Methamphetamine is a powerful stimulant, and use of this illegal drug is on the rise in the U.S. One of the most obvious signs that a person is abusing meth (also known as crystal meth) is the dramatic deterioration of their appearance-most notably, perhaps, the teeth.
Aside from the terrible effects this drug can have on a person’s health, one’s smile can be completely destroyed. In fact, dentists have coined the term “meth mouth” to describe these aesthetic and functional consequences of meth use. The American Dental Association reports that users often describe their teeth as “blackened, stained, rotting, crumbling or falling apart.”

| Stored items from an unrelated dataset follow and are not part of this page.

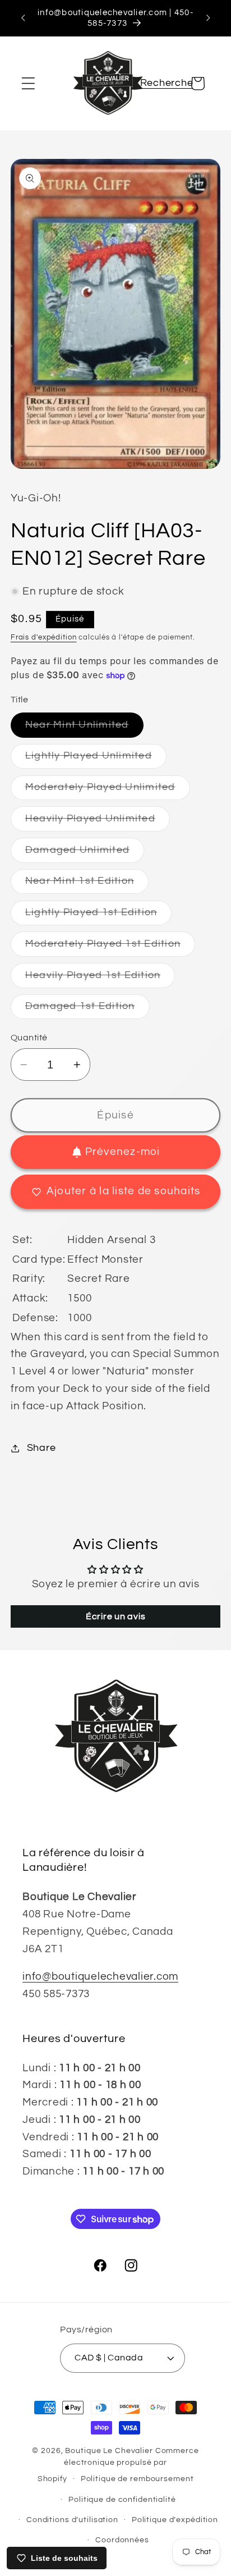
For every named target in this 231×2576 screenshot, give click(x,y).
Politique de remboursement (137, 2479)
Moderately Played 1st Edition (110, 947)
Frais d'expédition (44, 637)
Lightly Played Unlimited (96, 759)
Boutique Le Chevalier (109, 2451)
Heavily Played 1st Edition (100, 979)
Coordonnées (122, 2540)
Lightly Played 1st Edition (98, 916)
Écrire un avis (116, 1616)
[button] (28, 83)
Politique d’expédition (175, 2520)
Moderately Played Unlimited (107, 791)
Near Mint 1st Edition (87, 884)
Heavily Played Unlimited (97, 822)
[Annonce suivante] (208, 18)
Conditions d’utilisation (72, 2520)
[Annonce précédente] (23, 18)
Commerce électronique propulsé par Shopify (118, 2465)
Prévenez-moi (122, 1152)
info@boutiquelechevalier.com (100, 1976)
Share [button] (41, 1448)
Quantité (29, 1037)
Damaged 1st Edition (87, 1010)
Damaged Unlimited (84, 853)
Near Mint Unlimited (84, 728)
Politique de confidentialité (122, 2500)
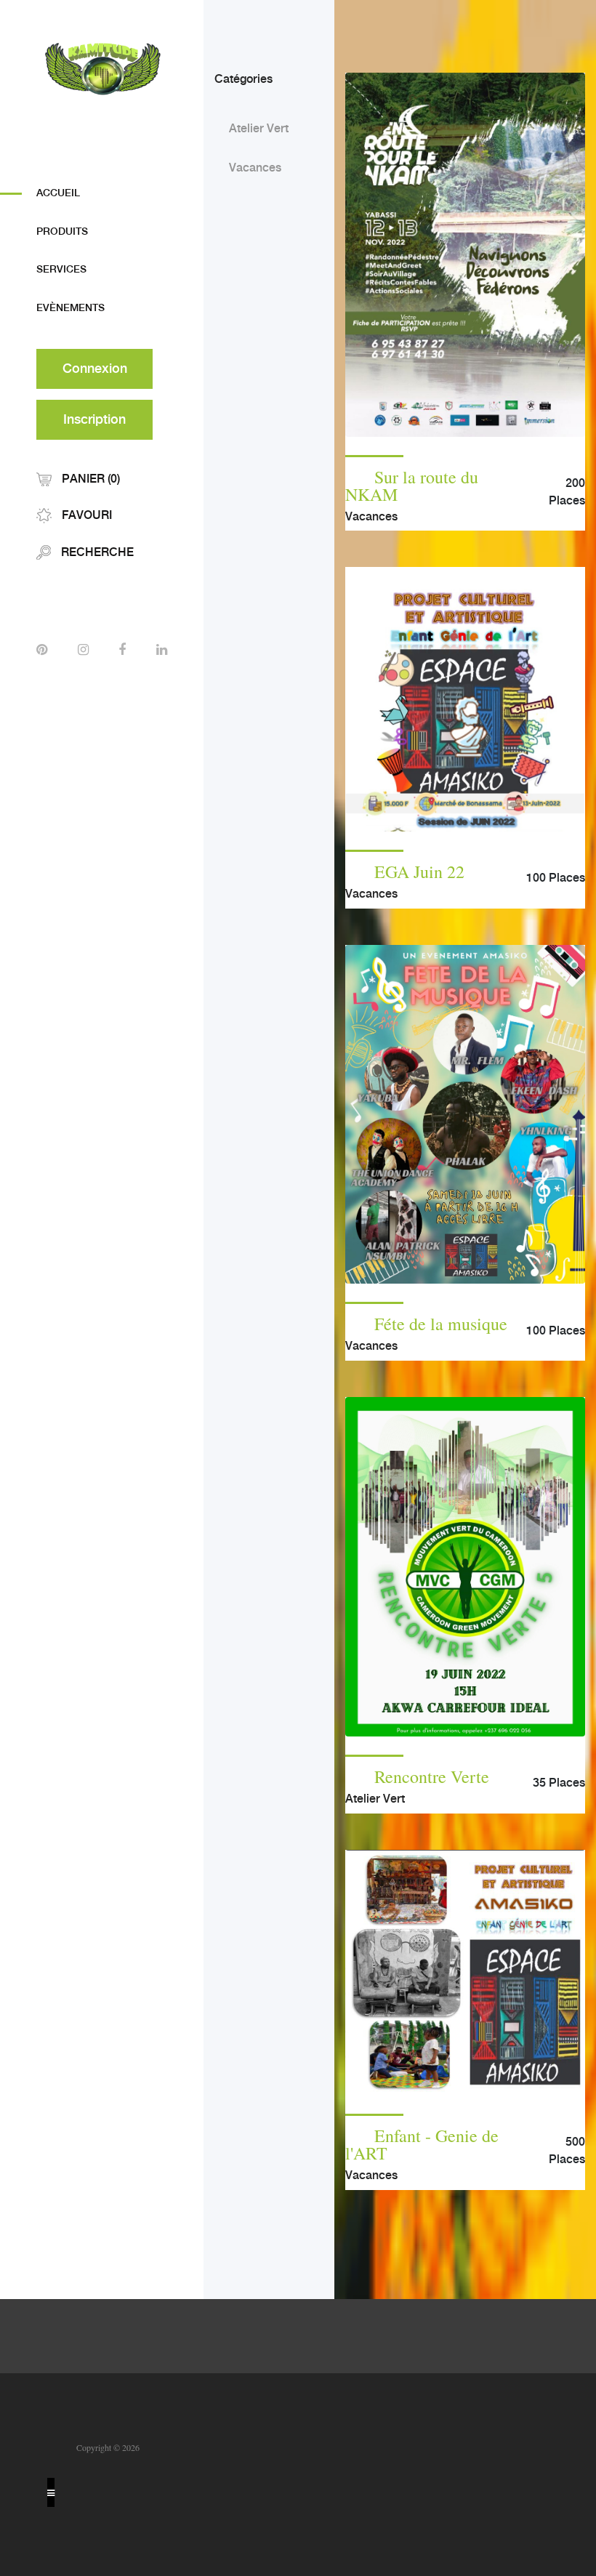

Even when a meth user has successfully quit this addictive substance, it is often too late for their smile. When too much damage has been done, a person may need all of his or her teeth extracted, consequently requiring dentures or dental implants.
Earlier this year, in an effort to teach American youth about the dental repercussions of meth use, legislators introduced a bill that will fund preventative education, as well as federal research to help learn more about the link between meth and tooth decay.
“This condition robs the young and old alike of their oral health, thereby jeopardizing their overall health,” Dr. John S. Findley, president of the ADA, said about meth mouth. “It can lead to a lifetime of wearing dentures. We applaud these senators for helping us to better understand causes of this health condition.”